After 6 months of thinking *very hard* about the more controversial things of life, like democracy, creativity and the future of society, *quietly to myself*, I suddenly find myself almost ready to ‘think out loud’ again and publish some unfinished thoughts for others to consider. While this can feel very risky at times I consider that collaborative and public conversations around some of these difficult topics holds enormous value – so I invite you to agree, argue and criticise the ideas and suggestions below as strongly as possible – with a view that this process toughens thinking - hopefully making it more robust and useful.
Recap of earlier thinking
In May I wrote a series of posts which promoted the idea of collaboration between citizens and government and other organisations. The thinking that I put forward was that to adopt ‘pressure’ and ‘challenge’ as the primary lever of change means we are open to the possibility that we remain ‘stuck’ in a cycle of moving power and resources around and that this didn’t leave enough room for innovative research and thinking which could lead to smarter decision making.

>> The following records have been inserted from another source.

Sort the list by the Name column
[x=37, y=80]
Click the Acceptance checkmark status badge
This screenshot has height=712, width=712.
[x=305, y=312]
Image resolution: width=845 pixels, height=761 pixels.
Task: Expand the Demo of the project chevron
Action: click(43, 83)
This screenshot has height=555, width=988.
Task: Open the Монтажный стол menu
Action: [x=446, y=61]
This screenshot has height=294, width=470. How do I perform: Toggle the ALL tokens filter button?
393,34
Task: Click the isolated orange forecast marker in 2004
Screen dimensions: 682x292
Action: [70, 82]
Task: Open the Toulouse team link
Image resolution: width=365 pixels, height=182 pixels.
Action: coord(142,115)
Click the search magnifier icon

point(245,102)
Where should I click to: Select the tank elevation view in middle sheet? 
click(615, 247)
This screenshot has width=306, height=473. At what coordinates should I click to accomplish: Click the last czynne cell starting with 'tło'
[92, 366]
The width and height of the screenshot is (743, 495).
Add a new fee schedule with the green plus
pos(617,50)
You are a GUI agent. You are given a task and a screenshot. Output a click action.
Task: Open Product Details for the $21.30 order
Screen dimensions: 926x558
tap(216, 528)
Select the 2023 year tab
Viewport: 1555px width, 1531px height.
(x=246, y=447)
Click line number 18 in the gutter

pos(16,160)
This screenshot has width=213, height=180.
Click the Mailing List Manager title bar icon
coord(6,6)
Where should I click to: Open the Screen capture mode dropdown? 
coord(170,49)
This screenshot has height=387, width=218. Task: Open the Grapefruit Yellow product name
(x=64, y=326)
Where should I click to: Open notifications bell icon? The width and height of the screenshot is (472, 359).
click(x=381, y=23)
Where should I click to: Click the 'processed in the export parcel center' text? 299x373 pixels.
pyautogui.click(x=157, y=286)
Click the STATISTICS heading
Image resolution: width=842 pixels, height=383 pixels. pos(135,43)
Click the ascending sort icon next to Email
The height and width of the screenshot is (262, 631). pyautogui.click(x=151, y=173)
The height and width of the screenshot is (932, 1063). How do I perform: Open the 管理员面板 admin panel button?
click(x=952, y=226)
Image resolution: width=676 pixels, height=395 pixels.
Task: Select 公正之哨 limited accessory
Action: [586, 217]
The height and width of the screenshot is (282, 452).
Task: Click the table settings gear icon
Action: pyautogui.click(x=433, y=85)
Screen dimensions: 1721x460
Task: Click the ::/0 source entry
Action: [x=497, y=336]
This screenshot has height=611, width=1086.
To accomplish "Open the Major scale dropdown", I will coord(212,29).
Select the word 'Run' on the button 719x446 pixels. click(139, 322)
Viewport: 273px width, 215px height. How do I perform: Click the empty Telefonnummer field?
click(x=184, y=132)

I also argued that the ethics of activism was very important, and that while we might see the immediate usefulness of tactics promoted historically by ideas such as Saul Alinsky's Rules for Radicals – that this ‘means justifies the ends’ is not only unethical but ineffectual long term. A combination of indiscriminate activism and poor decision-making can leave us trapped in a cycle which describes the problem rather than the solution You can read these posts here, here and here – as well as links to responding posts from other authors.
Below is the 'thoughts in progress' diagram which I ended up with in May, which attempted to describe these various complex processes - with small amendments.
Current thinking
To challenge my own ideas and add more clarity where possible, over the last 6 months I have attempted to analyse more fully the current situation and dynamics. I have wanted to do this more thoroughly as a way of understanding where I think the future might lie - particularly in light of all the research we have been doing through Hand Made, Community Lover’s Guide and Social Spaces workshops over the last 3 years - where we continue to believe pretty strongly that there is ‘a new emergent community culture’ ... but we are still trying to analyse and understand the bigger picture as this emergence upfolds.
I found that this further analysis on different ways that people are participating in society helped to do five important things:
- It established more clearly in my own mind that there is a new participation paradigm emerging which I am calling the ‘Creative/Collaborative’ paradigm.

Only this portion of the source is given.